* Begin Page excerpt *

25/08/2005 - What at first
looked like an electronic glitch turned out
to be a significant event in space, in fact,
a cosmic hole-in-one.
What a powerful telescope had picked up as
it stretched towards the night sky over Antarctica
was the trail of dust left in the wake of
the death of an asteroid.
The remarkable story features in the latest
edition of the prestigious international science
journal, Nature.
Lead author, Dr Andrew Klekociuk, from the
Australian Antarctic Division said that early
last September, a physicist at Australia's
Davis station in Antarctica had prepared his
monitoring instrument, known as LIDAR, for
keeping watch on atmospheric activity during
the long night ahead.
"Just as observation of the stratosphere
began a strange signal was recorded from 30
kms overhead. Our physicist thought his preparation
of the optics may have been amiss so fitted
a filter but the signal persisted for another
30 minutes.

* End Page excerpt *
* Begin Information provided *

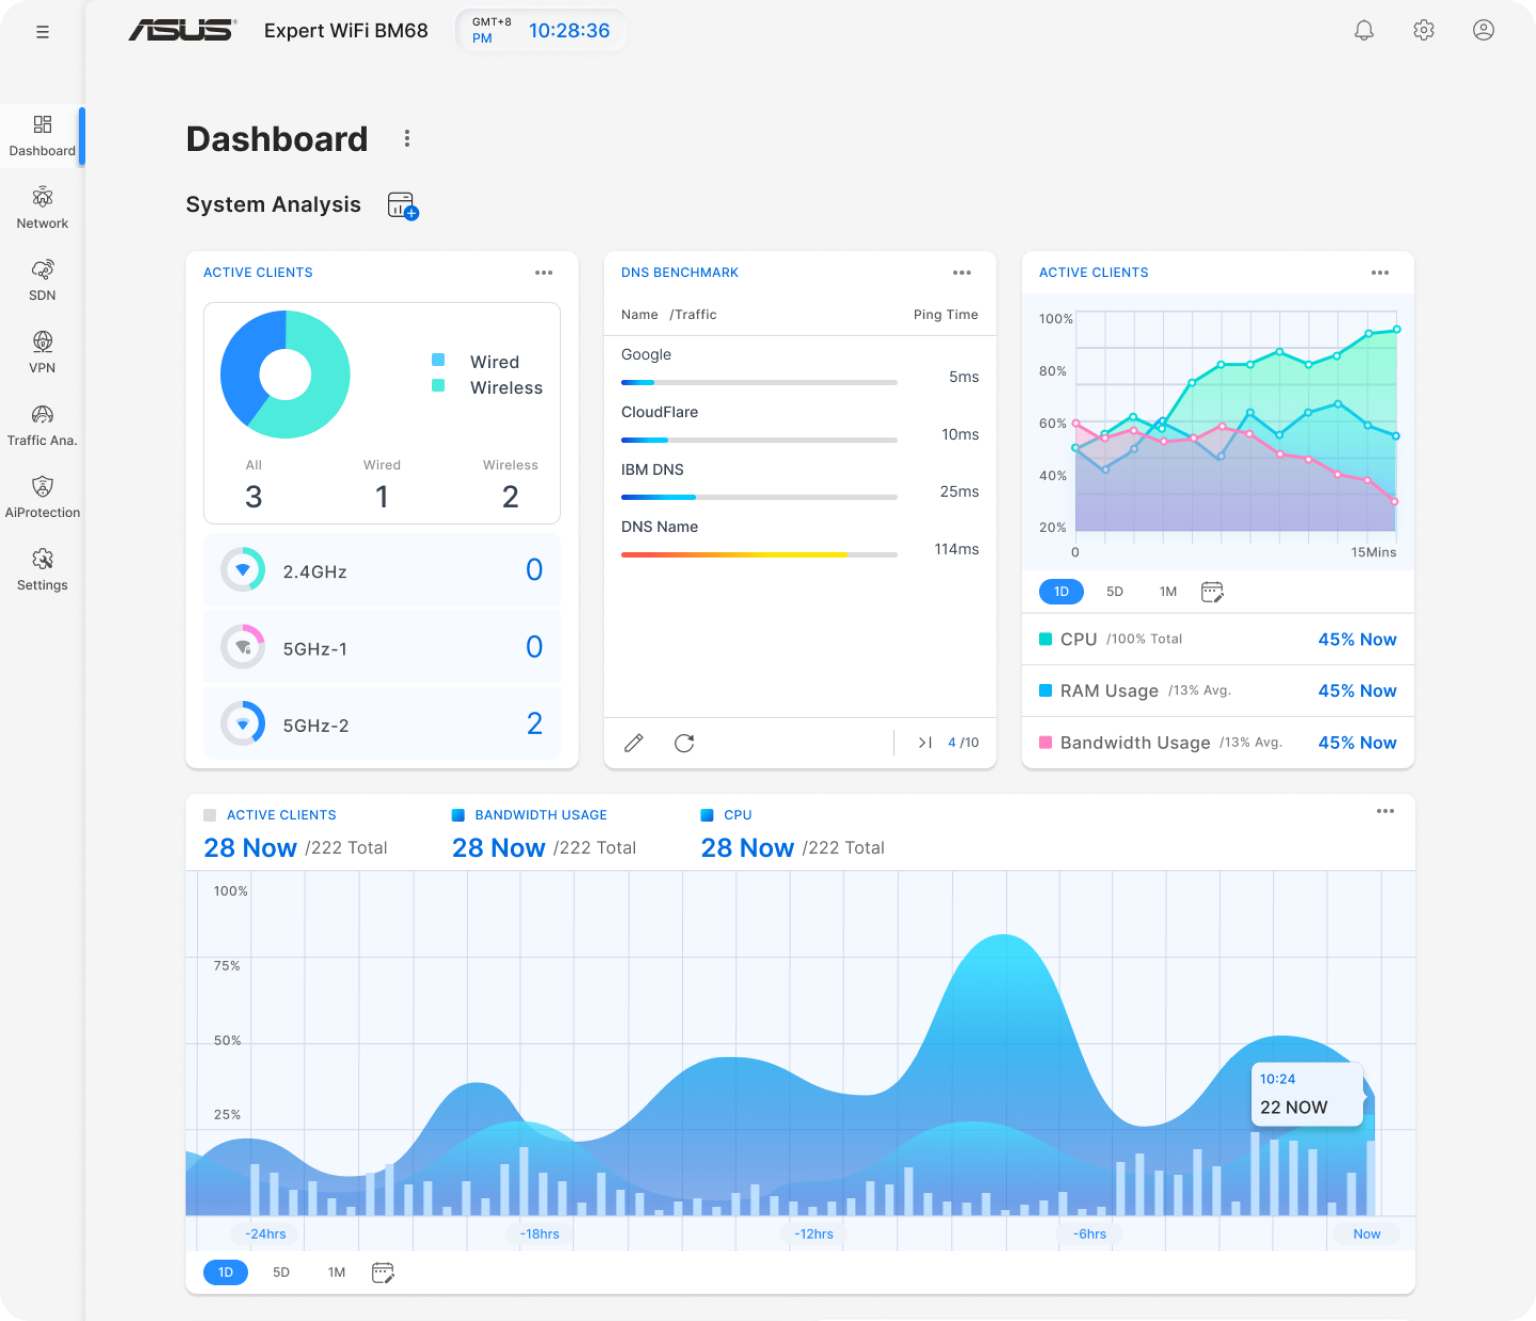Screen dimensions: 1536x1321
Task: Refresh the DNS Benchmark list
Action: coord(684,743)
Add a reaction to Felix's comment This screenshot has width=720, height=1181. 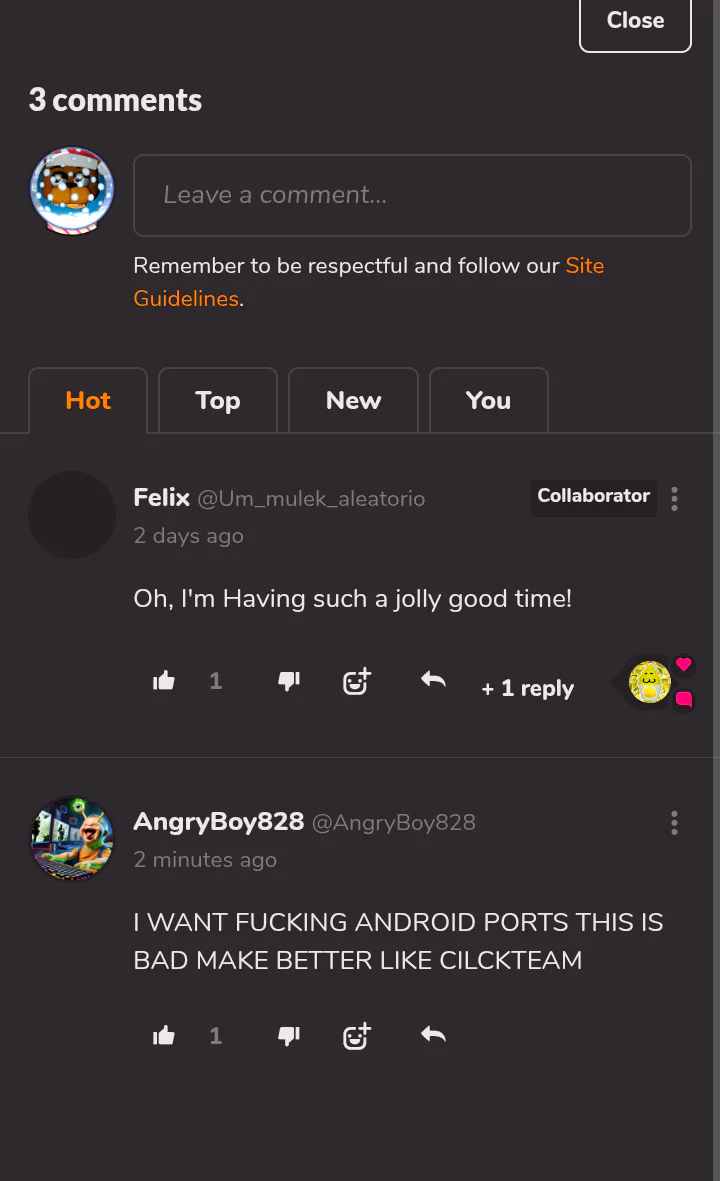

* End Information provided *

Problem 1 >>
In the asteroid article, what is the monitoring instrument prepared by the physicist called?
Problem 2 >>
List every geographic place named in the asteroid article.
The material has nothing to do with the text.

Reply 1 >>
LIDAR

Reply 2 >>
Antarctica, Australia, Davis station